- _What is asked_
**A.** Answer these questions about the article on the Nanjing Massacre, one answer per line:
(i) At which university is Manfred Henningsen a professor of political science?
(ii) Which shrine did Shinzo Abe visit right after he was selected to lead the Liberal Democratic Party?
(iii) In what year did Tokyo make the Kono Statement?
**B.** Please return the stretch of the records from the line containing "You are a computer-use agent. Viewport: 784px" through the end of the records, copying every line exactly and leaving out the pictures.

# Provided text start

Saturday, April 20, 2013

Troubled Times

By Erick San Juan

Mobile-missilesIn these troubled times, aside from a possible regional conflict that will probably start in the Korean Peninsula, there is also an impending possibility of people repeating history as in the case of the Nanjing Massacre that happened 75 years ago.
In an article written by Manfred Henningsen (professor of political science at the University of Hawaii) – ‘Opportunity to break the silence’, he wanted the world to know especially in Asia where the Japanese army had savagely terrorized and killed hundreds of thousands of soldiers and civilians alike that started in 1937 in Nanking, China. Japan never gave any official apology since then.
“The refusal of the Japanese political class to officially recognize the imperial record of terror in China and other parts of Asia was illustrated in a remarkable way by Shinzo Abe when he was selected to lead the Liberal Democratic Party in October. He immediately visited the Yasukuni Shrine in Tokyo. The shrine has become a permanent monument to the horrors of Japan’s militarism since 1978 when war criminals of World War II were enshrined there.” (Ibid)
Like any traditional politicians, Abe has made a promise that he did not keep. Many pundits believe that it only prove that the Japanese government wanted the world to forget the terrorism they did during the Second World War in countries like China and the Philippines.
“Abe also announced last year that he would, if elected prime minister, revise the so-called Kono Statement, an official apology that Tokyo made in 1993 for the military’s sexual enslavement of women during World War II. And since he became prime minister, he has not said that he accepts the Judgment of Tokyo, which confirmed the historical record of imperial violence, including the figures of the estimated 300,000 dead and 60,000 women raped in Nanjing in December 1937.” (Ibid)
Like Germany, Japan had also the ambition to conquer the world and build their empires by raping city after city of sovereign nations. But after the dust and smoke has subsided, they became oblivious of the reparations that they should grant to countries they ravaged into nothingness.

# Provided text end
# Supplied data start

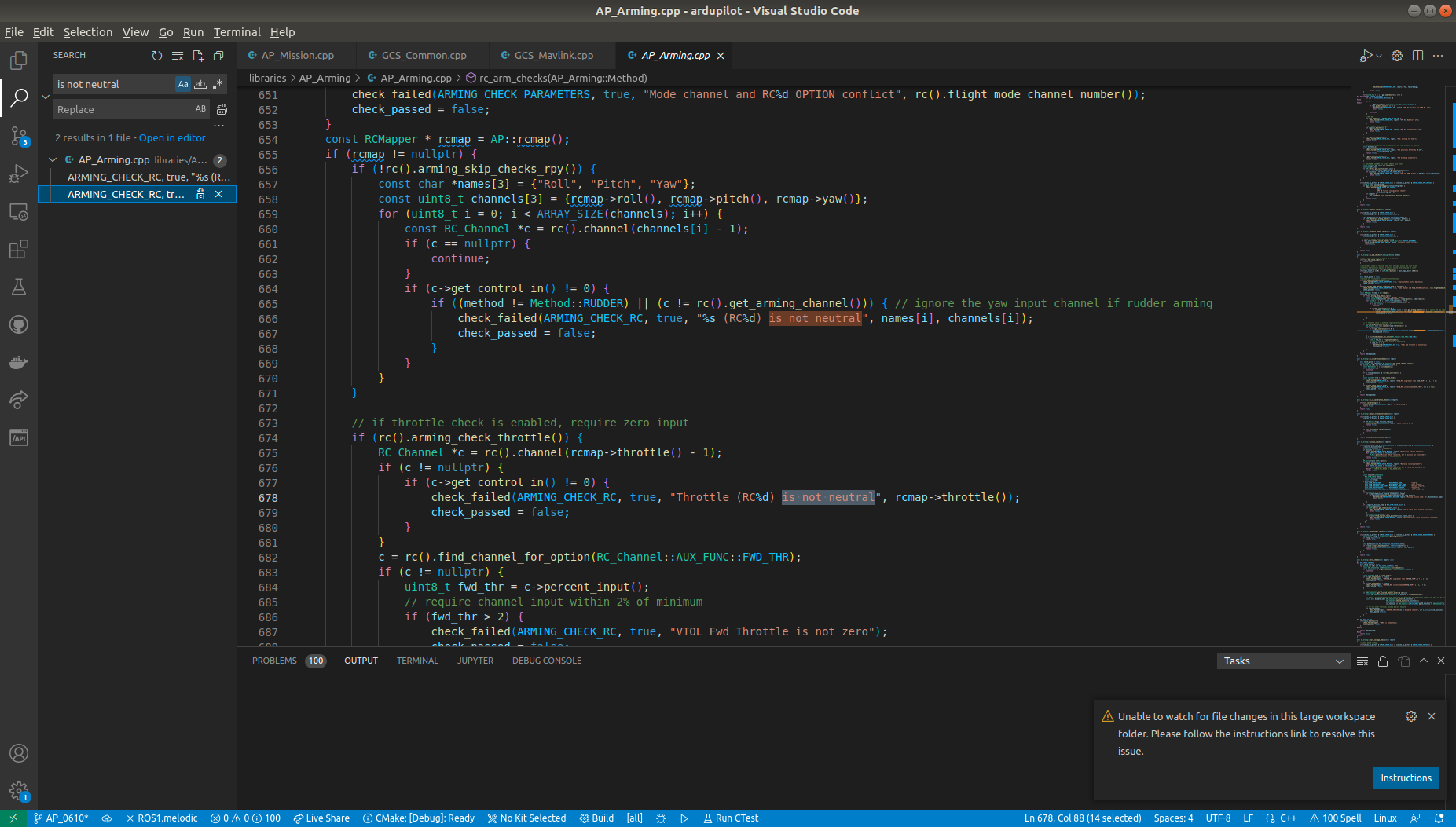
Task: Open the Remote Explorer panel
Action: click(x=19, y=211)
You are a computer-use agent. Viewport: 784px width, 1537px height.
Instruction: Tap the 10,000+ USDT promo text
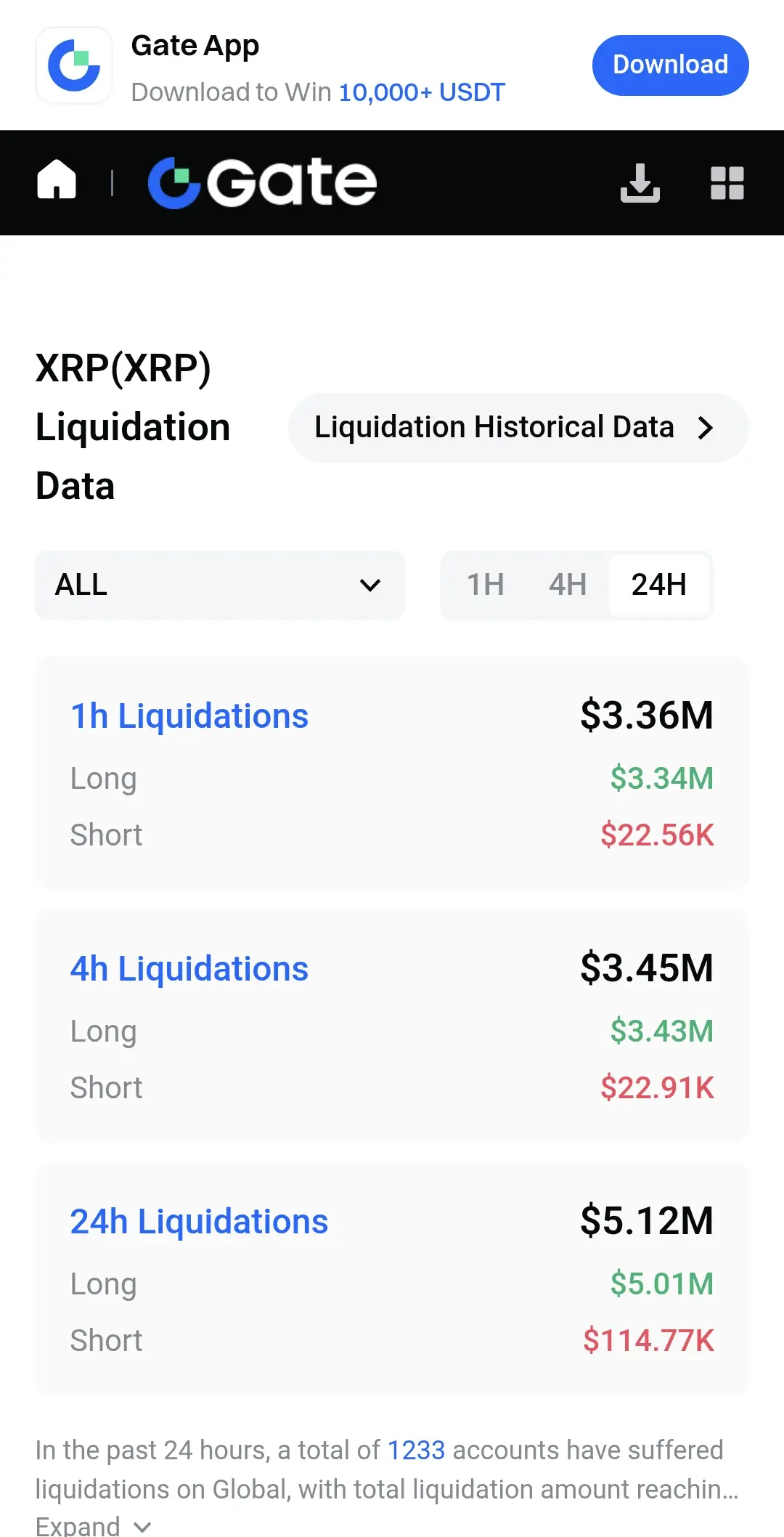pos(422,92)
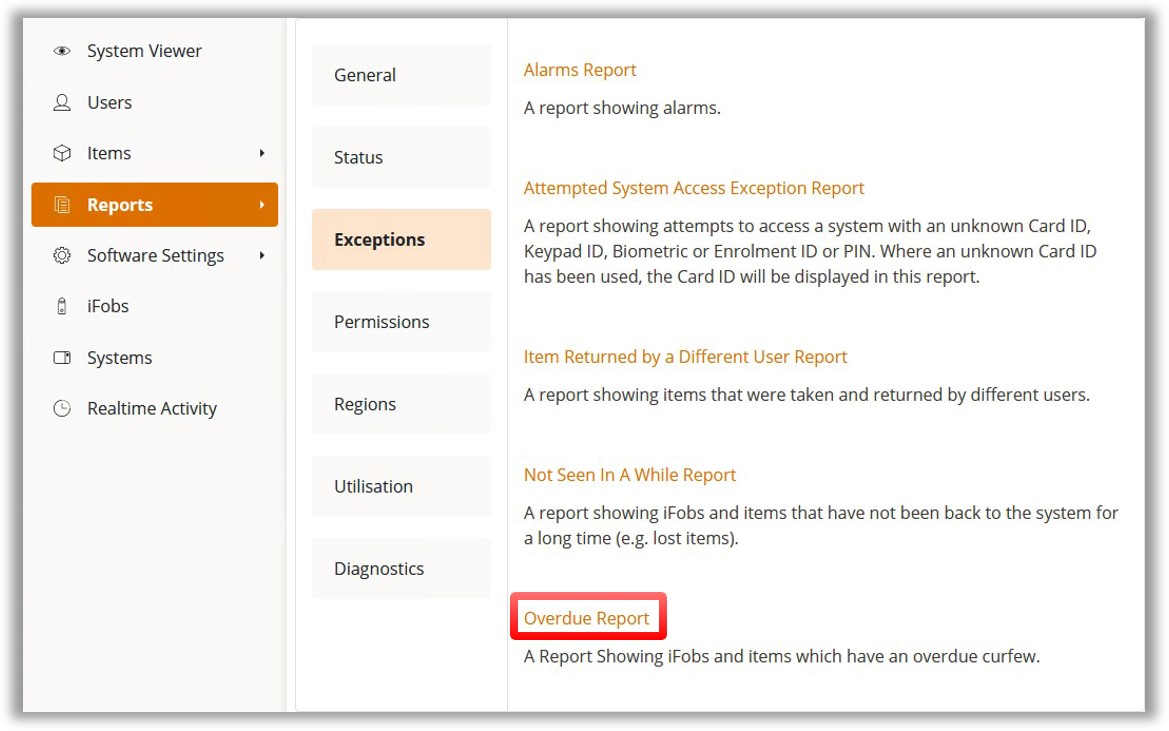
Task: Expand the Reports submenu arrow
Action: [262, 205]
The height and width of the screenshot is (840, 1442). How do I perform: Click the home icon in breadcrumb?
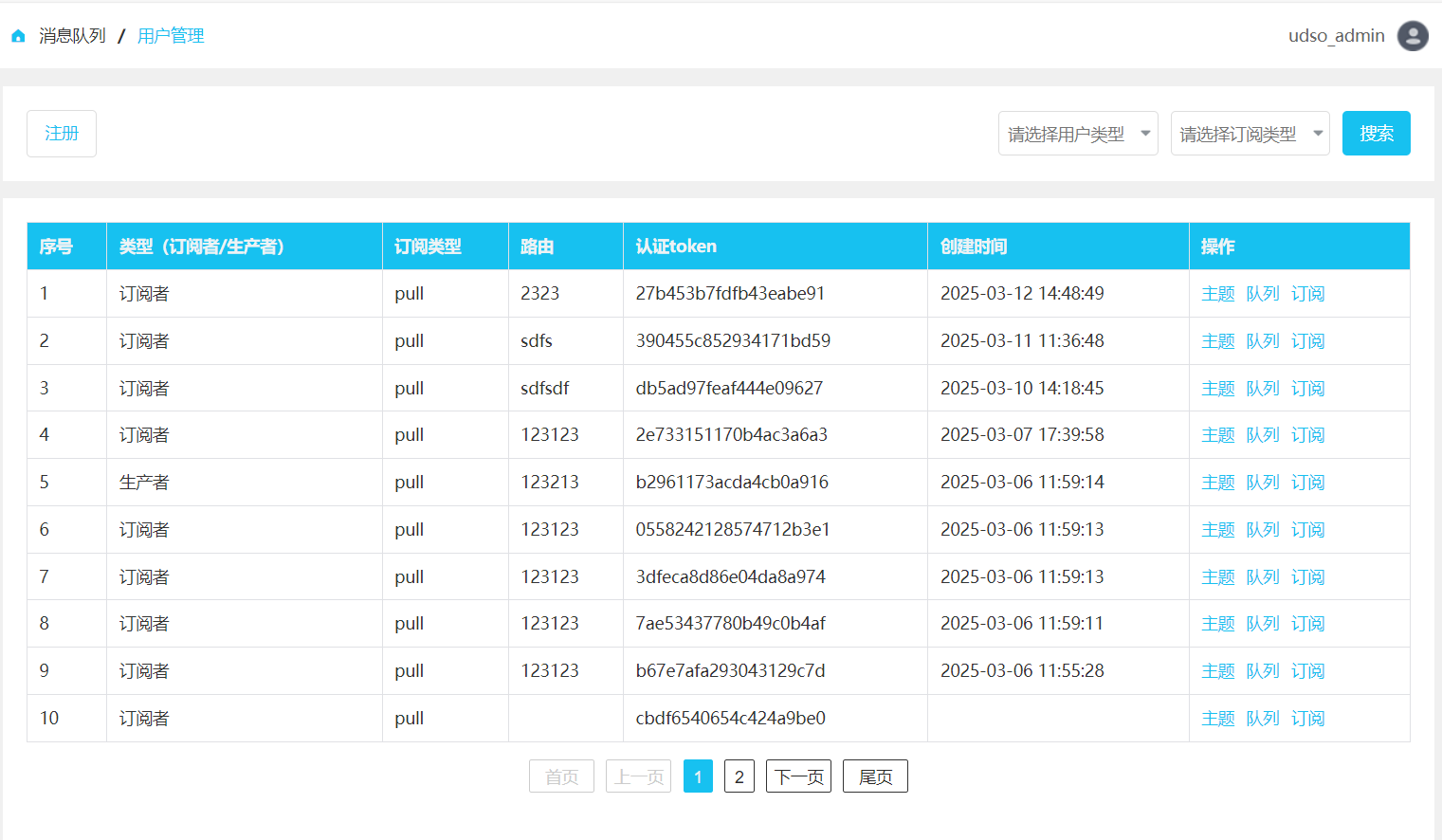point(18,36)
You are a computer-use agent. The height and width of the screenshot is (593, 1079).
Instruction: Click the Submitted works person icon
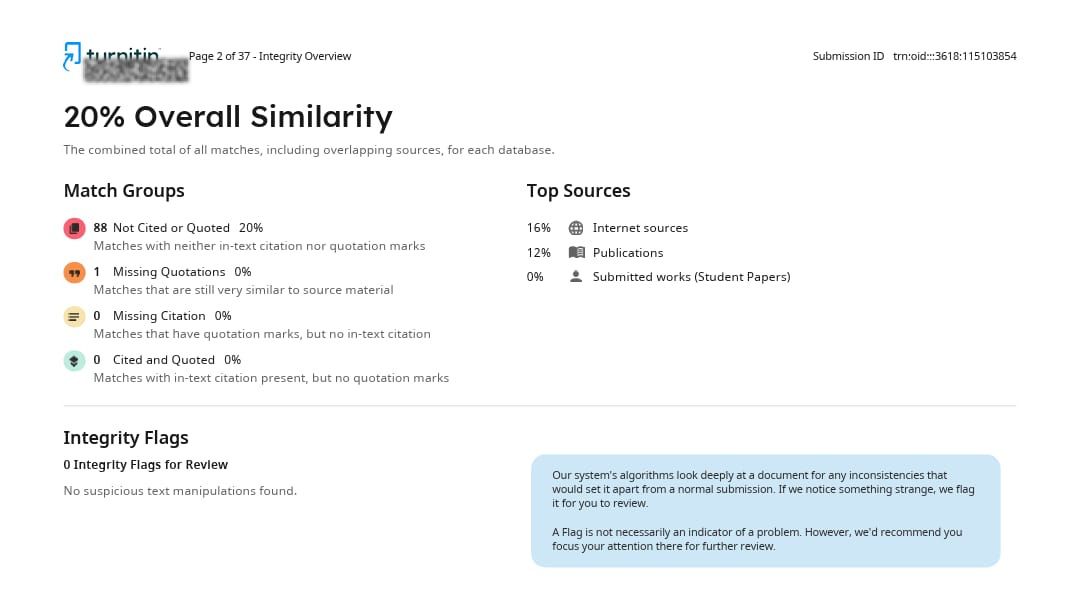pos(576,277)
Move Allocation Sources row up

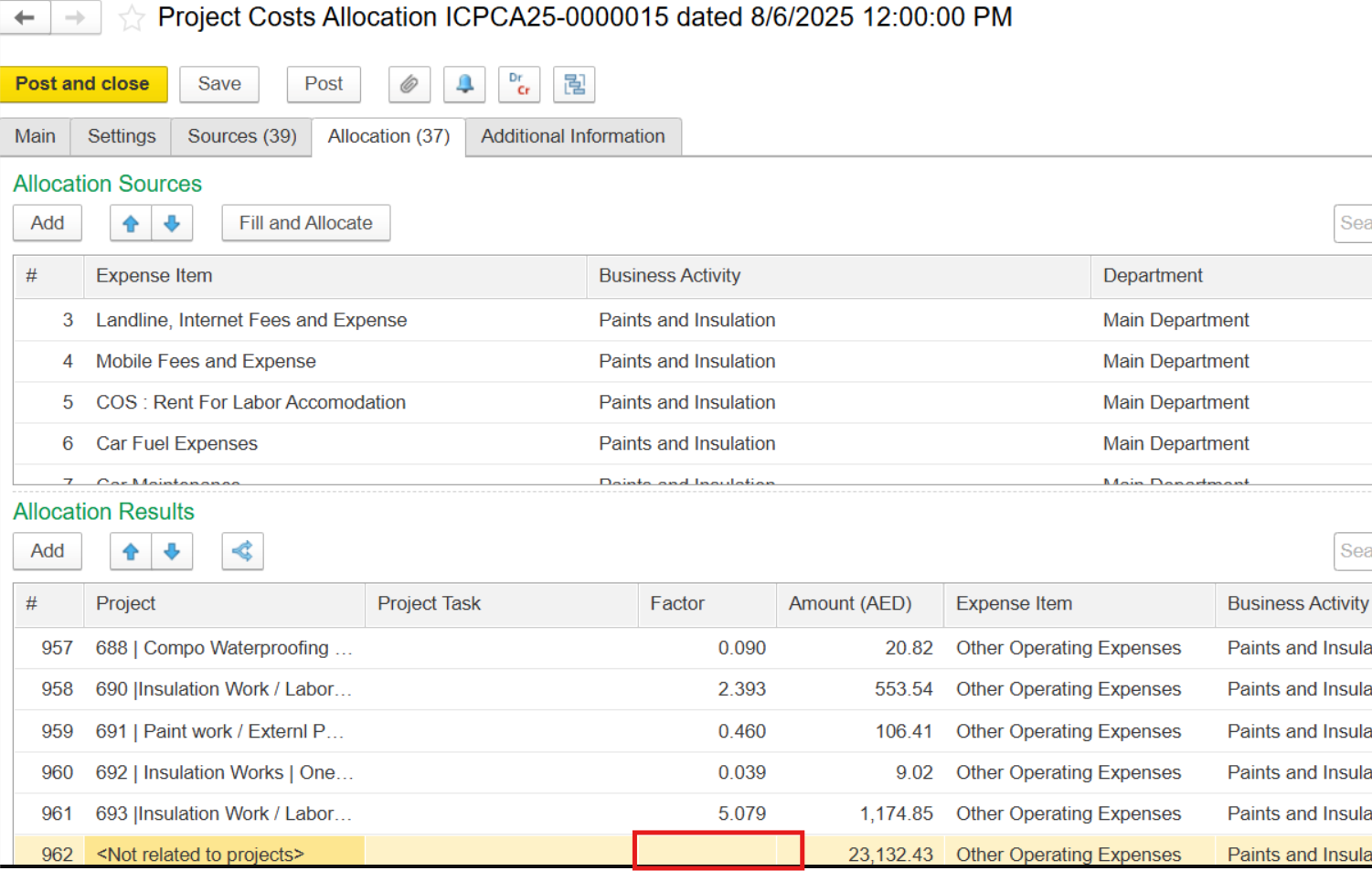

# Supplied data end

- _Final answers_
**A.**
(i) The University of Hawaii
(ii) The Yasukuni Shrine in Tokyo
(iii) 1993

**B.**
You are a computer-use agent. Viewport: 784px width, 1537px height.
Instruction: Tap the 10,000+ USDT promo text
pos(422,92)
Task: Expand the Reports submenu arrow
Action: [262, 205]
The height and width of the screenshot is (840, 1442). How do I perform: Click the home icon in breadcrumb?
point(18,36)
You are a computer-use agent. The height and width of the screenshot is (593, 1079).
Instruction: Click the Submitted works person icon
pos(576,277)
Move Allocation Sources row up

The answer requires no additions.